The question before the justices is whether the challenged Tennessee law, which bans some kinds of medical treatments for transgender minors, violates the Constitution’s equal protection clause.
Laws challenged on that ground are ordinarily subject to relaxed and deferential judicial scrutiny called rational basis review. Almost any justification will suffice, and there is little question that the state’s stated interest in medical safety would clear that hurdle.

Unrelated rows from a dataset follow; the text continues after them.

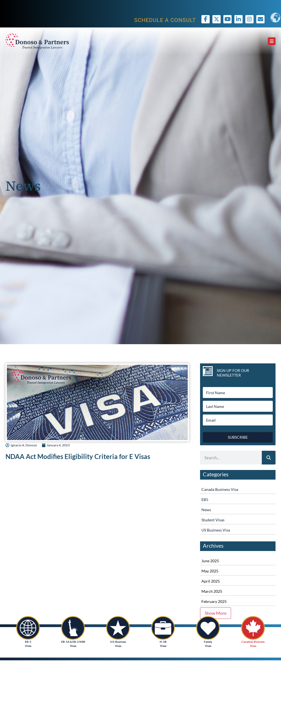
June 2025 (210, 560)
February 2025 (214, 601)
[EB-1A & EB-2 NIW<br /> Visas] (73, 628)
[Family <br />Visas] (208, 628)
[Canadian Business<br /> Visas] (253, 628)
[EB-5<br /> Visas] (28, 628)
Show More (215, 613)
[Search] (269, 457)
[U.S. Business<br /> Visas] (118, 628)
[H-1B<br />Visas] (163, 628)
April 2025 (210, 581)
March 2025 (211, 591)
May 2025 (209, 571)
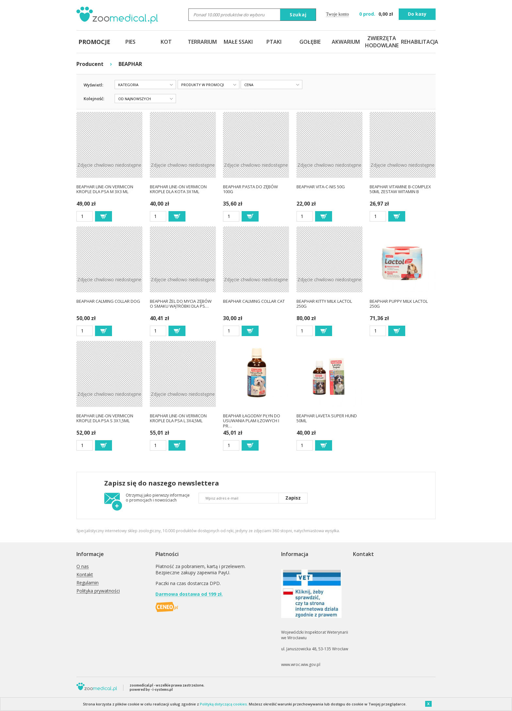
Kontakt (84, 574)
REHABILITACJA (417, 41)
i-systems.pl (162, 689)
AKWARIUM (346, 41)
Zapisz (293, 498)
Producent (90, 64)
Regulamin (87, 582)
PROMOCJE (94, 42)
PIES (130, 41)
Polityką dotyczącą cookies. (224, 704)
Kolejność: (94, 98)
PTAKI (273, 41)
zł (376, 14)
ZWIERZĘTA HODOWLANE (381, 42)
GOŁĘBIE (310, 41)
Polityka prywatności (98, 591)
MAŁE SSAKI (238, 41)
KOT (166, 41)
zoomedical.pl (141, 685)
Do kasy (417, 14)
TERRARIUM (202, 41)
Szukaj (298, 14)
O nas (82, 566)
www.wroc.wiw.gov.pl (300, 664)
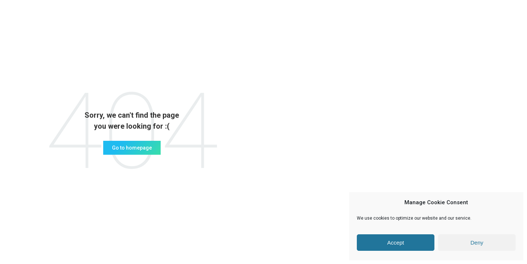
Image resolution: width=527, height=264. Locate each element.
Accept (395, 242)
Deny (476, 242)
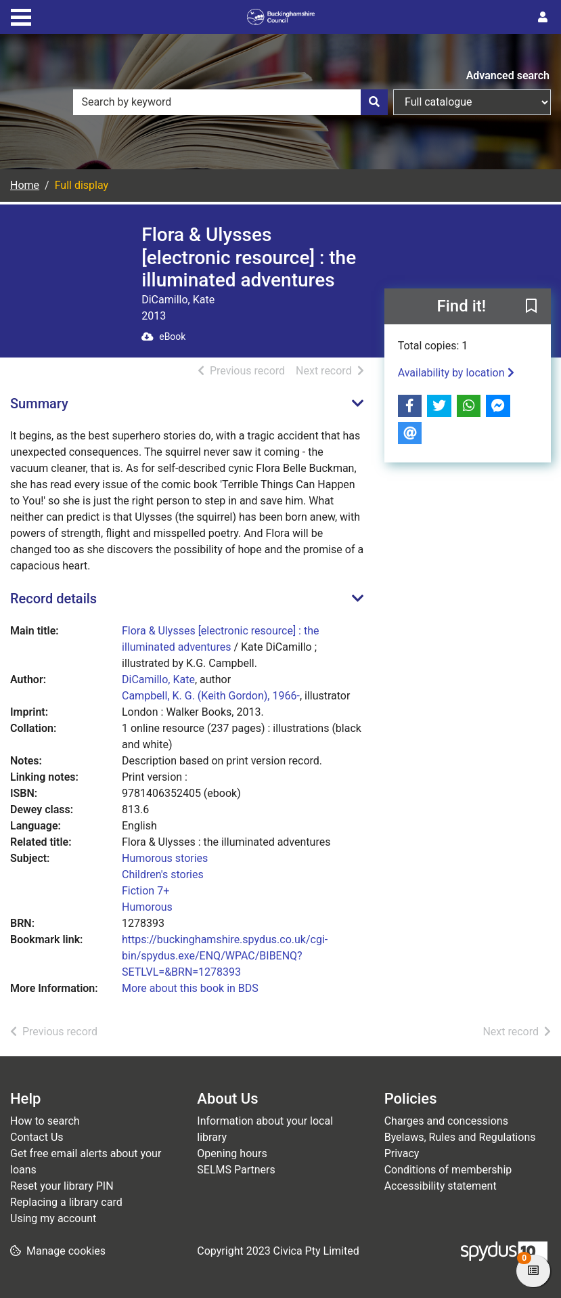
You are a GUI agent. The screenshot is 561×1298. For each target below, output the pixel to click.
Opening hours (232, 1153)
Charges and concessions (446, 1121)
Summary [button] (39, 403)
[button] (531, 307)
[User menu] (543, 17)
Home (24, 185)
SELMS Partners (236, 1169)
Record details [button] (53, 598)
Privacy (402, 1153)
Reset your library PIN (62, 1186)
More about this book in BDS (190, 988)
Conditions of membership (448, 1169)
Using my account (53, 1218)
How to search (45, 1121)
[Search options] (472, 102)
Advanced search (507, 75)
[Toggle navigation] (21, 15)
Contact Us (37, 1137)
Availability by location (456, 372)
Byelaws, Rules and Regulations (460, 1137)
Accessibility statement (440, 1186)
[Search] (374, 102)
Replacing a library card (66, 1202)
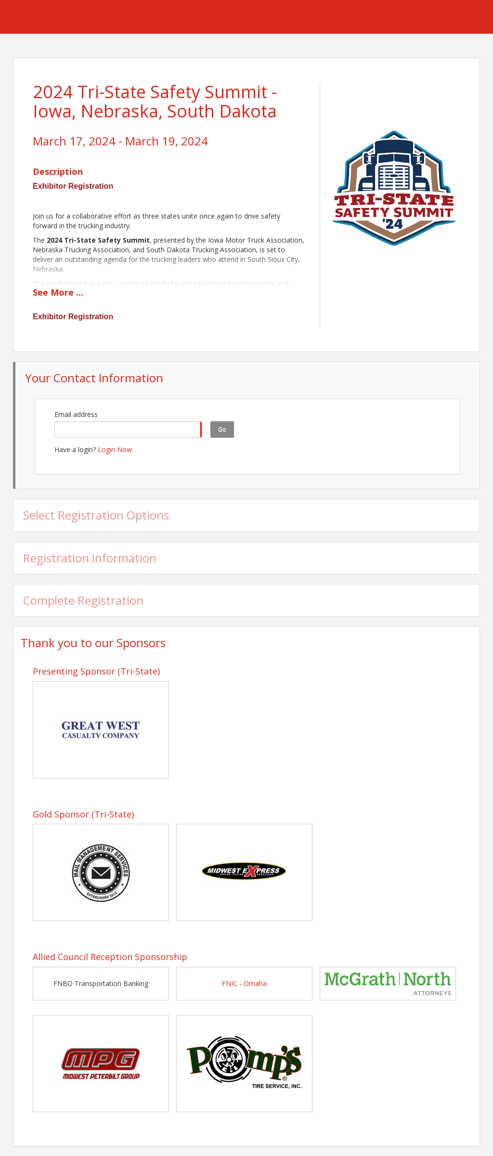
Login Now (115, 449)
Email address (76, 414)
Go (222, 429)
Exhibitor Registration (73, 186)
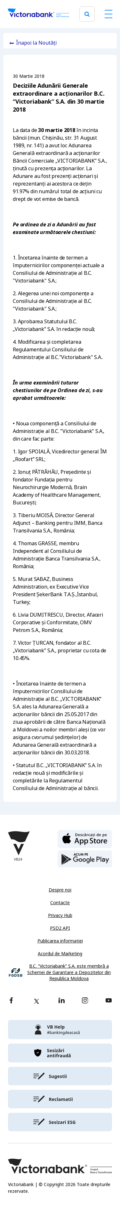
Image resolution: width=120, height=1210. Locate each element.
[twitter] (36, 1001)
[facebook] (11, 1001)
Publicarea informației (60, 941)
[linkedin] (62, 1001)
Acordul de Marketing (60, 953)
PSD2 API (60, 928)
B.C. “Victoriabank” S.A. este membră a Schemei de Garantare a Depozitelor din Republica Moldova (69, 972)
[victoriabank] (60, 1029)
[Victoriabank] (38, 14)
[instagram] (85, 1001)
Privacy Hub (60, 915)
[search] (87, 14)
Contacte (60, 902)
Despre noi (60, 890)
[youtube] (108, 1001)
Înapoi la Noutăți (36, 43)
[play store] (85, 859)
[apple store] (85, 838)
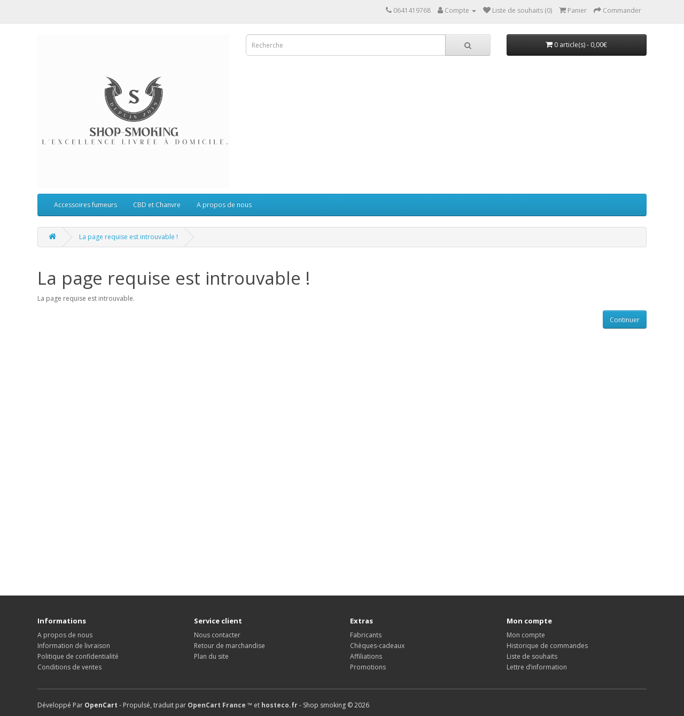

But laws that discriminate based on sex are subject to heightened scrutiny, a much more demanding form of review that requires states to demonstrate that the laws are substantially related to achieving an important objective. That is a substantial hurdle.
But the parties disagree about whether the Tennessee law discriminates based on sex.
Elizabeth B. Prelogar, the U.S. solicitor general, representing the Biden administration, told the justices that the challenged law necessarily took account of sex.
“If, for example,” she wrote, “a state prohibits an adolescent assigned female at birth from receiving testosterone to live as a male, but allows an adolescent assigned male at birth to receive the same treatment, the state has relied on a sex-based classification — and thus must justify its law under heightened scrutiny.”
Jonathan Skrmetti, Tennessee’s attorney general, told the justices that his state’s law “includes no sex classification.”
“It draws a line between minors seeking drugs for gender transition and minors seeking drugs for other medical purposes,” he wrote. “And boys and girls fall on both sides of that line.”
Ms. Prelogar also urged the Supreme Court to rule that distinctions based on transgender status as such must be subjected to heightened scrutiny, but that argument is unlikely to prevail.
“The court has not added to the list of classifications triggering heightened scrutiny in decades,” a report in September from Georgetown’s Supreme Court Institute noted. “The odds of this court doing so now are less than zero.”